Divesting Myself of Ableist Language

Content warning: Ableist language.

We don’t say the r-word anymore. But have you heard someone say one of these recently?

  • “He’s so crazy.”
  • “The weather is schizophrenic.”
  • “Our workload is insane.”
  • “That’s lame.”

I have, and I’m trying to stop. All the phrases use ableist language.

Ableism is the discrimination of people with disabilities. Ableist language is prejudiced words or phrases against people with disabilities. Disabilities can range from visible to invisible; similarly, ableist language can seem invisible to us (until we start paying attention to our words!) because the phrases are so ingrained in our cultural lexicon.

I didn’t start paying attention to ableist language until I started following writer, educator, and community organizer Mia Mingus (follow her blog, Leaving Evidence, or find her on Instagram or Twitter). Following Mia and other disability activists opened my eyes up to how dangerous the language I was using was. Even though I grew up with a parent who has physical disabilities and disabling mental health conditions, I never thought about the language I used.

When I am with my father, I am always on the lookout for people who might hassle him because of his disabilities and run interference. When we are together, I help him avoid stairs, find him scooters when we go shopping, and make sure we park close to the front of the store. Even though I take steps to make sure he was physically safe, I was using language that was harming him! I was using terminology that was supposed to be used to describe medical conditions (or worse, straight-up pejorative phrases) to describe the weather, my feelings, and people who were annoying me.

Language is powerful. With it, we can elevate, alienate, equalize, oppress, and support. Normalizing ableist language allows us to subconsciously put up a divide between us and those with disabilities. It’s time to change our language and not rely on harmful words and phrases. Language allows us to be specific, and stripping ableist phrases from our vocabulary allows us to be more impactful.

Here’s a quick list of some common ableist phrases and better alternatives that you can consider using instead!

Say This

Not That

Frustrating, annoying, irritating, pointless

Stupid, dumb

Intense, outrageous, unacceptable, preposterous, distracting

Crazy, insane

Uncool, waste of time, boring, ordinary

Lame

 

I am actively working to change my language every day.

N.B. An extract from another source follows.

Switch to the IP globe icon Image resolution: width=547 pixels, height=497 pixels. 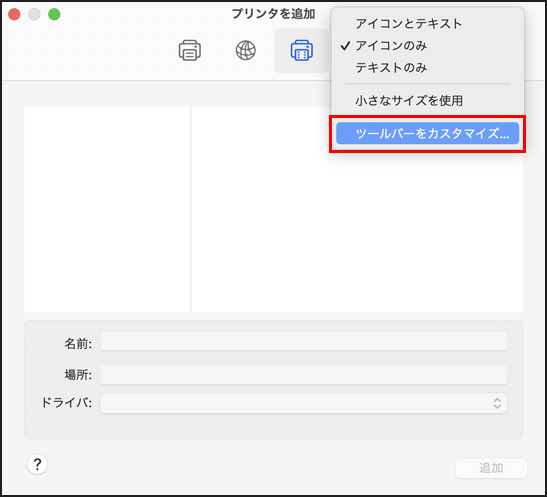[x=246, y=51]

And I screw up all the time – it’s hard to change your language when you’ve been speaking a certain way for 30 years. But instead of letting my mistakes slide over me, I do my best to correct myself publicly. I will stop myself mid-sentence and say, “excuse me, that was ableist; I should have said [blank] instead.” My friends are noticing and changing their language, too. Taking small steps in changing our language can open us up to noticing and taking action on larger injustices.

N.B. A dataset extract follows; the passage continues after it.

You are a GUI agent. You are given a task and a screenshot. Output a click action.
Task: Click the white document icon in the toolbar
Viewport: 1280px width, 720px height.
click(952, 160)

Resources for Alternatives to Ableist Language

Cultural Competence

The views expressed by the blog post author are their own and do not necessarily represent the official views of Policy Research Associates, Inc.

3 comments on “Divesting Myself of Ableist Language

  • Thanks for the reminder! I have been trying to be more conscious of this too – it takes time to think of and reprogram our automatic use of words. I try to say the “weather is ridiculous” now…and that usually is a better description!

  • Great perspective! I have a 2.5-year-old at home and sometimes I catch myself using similar phrases in front of her (as I then try to quickly backpedal). Her speaking has improved immensely over the past several months, and I surely do not want her to believe that these types of phrases are OK. It can be quite confusing for a 2.5-year-old who is learning (and using) new vocabulary every day. Thanks!